There’s been some hubbub recently over a study by Gerber and Malhotra (you can get a copy in pdf here), which shows a couple things. First, political science journals don’t publish many articles that report negative (null) results, but instead tend to publish those that report statistically significant results. Second, a large portion of those statistically significant results involve probabilities that are pretty damn close to .05 (the generally accepted cutoff for statistical significance). My first reactions were duh, and who cares?
Of course, I’m not a political scientist, so I can’t speak for them, but in psychology, everyone has always known that it’s damn hard to get null results published. And there are good reasons why that’s so. For one, null results are less informative. It’s difficult to tell whether they’re the result of a lack of the hypothesized relationship between your variables, or instead, the result of chance or methodological problems (especially a lack of statistical power). So, if you want to publish a null result, you’ve got a bunch of extra work to do. In addition to calculating power (which people in some discinplines do automatically, anyway), you’re almost certainly going to have to run extra variations of the study (even more than you would with a statistically significant result) to show that your null result wasn’t the result of methodological problems.
There’s another good reason why they aren’t published: they’re not expected!
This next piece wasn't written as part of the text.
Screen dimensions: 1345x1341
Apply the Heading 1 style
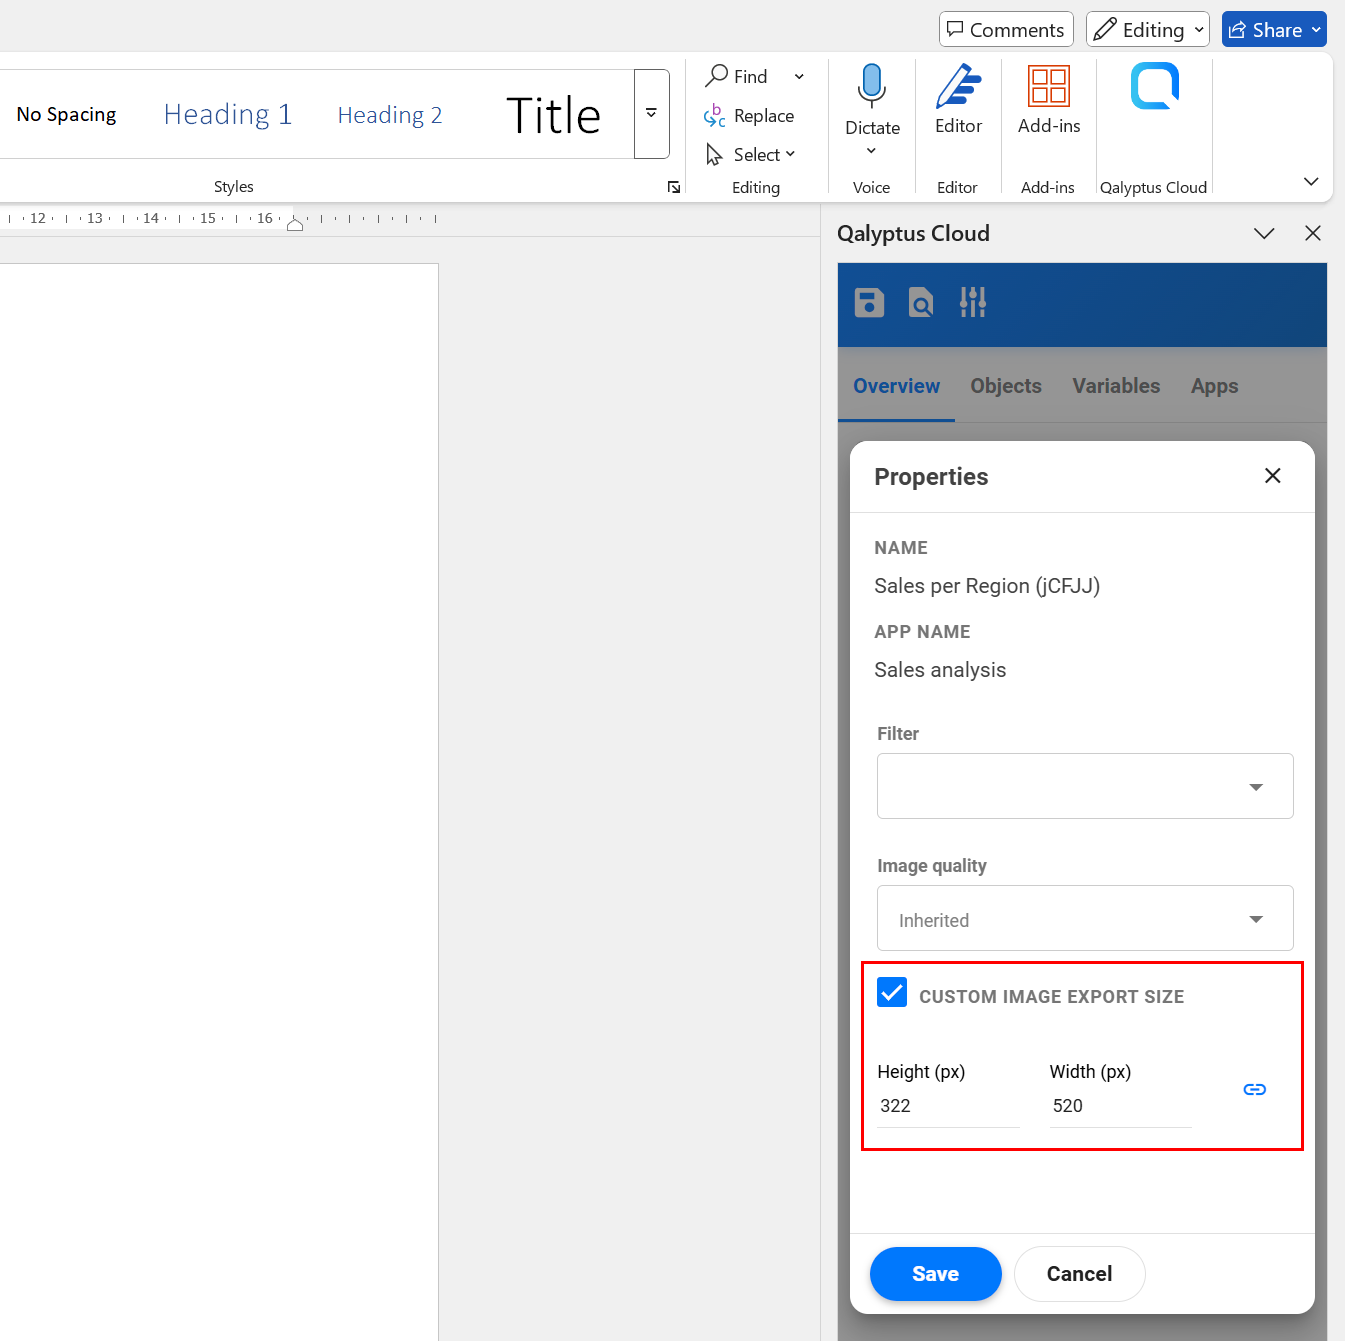click(x=227, y=114)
I know, on the surface, it looks like they should be expected, because typically there’s at least a 95% chance that you won’t get statistically significant results. But in reality, getting statistically significant results is actually pretty likely, because researchers generally don’t conduct studies unless they’re pretty confident, for theoretical reasons or whatever, that the hypothesized relationship between their variables exists. So if you get null results, it’s actually pretty surprising.
When null results do get published, it’s usually because the researchers had good reason to expect them, so they undertook the extra steps required to make null results publishable. In general, that’s only interesting when there’s a heated debate about the relationship between two variables, and one theory predicts that there is none. Even then, there are often better ways of demonstrating that than producing null results. You run other studies that test (non-null) hypotheses that distinguish between competing theories, for example.
As for why so many of the results cluster around the .05 level, well, that’s probably a cultural thing. Researchers tend to be overly obsessed with statistical significance (as this study ironically shows), and that means that when you’ve got results that are approaching significance, you’re going to employ a few tricks to get closer to it. In psychology, for example, you might run a few more participants than you’d planned, thereby increasing your statistical power, or you might tweak your methodology and rerun the experiment. In most cases, I think these solutions are harmless, particularly since there’s no real a priori reason to be obsessed with the .05 level in the first place. If you’re close, but not below it, chances are you’re onto something, but you need the extra little push to get people to pay attention. If you’re close, but actually committing a Type I error, chances are subsequent research will discover that. Sure, it might cause people to use time and resources driving down theoretical dead ends, but that’s just the way science works, and making a big deal out of it is kind of silly. So again, I say, duh, and who cares?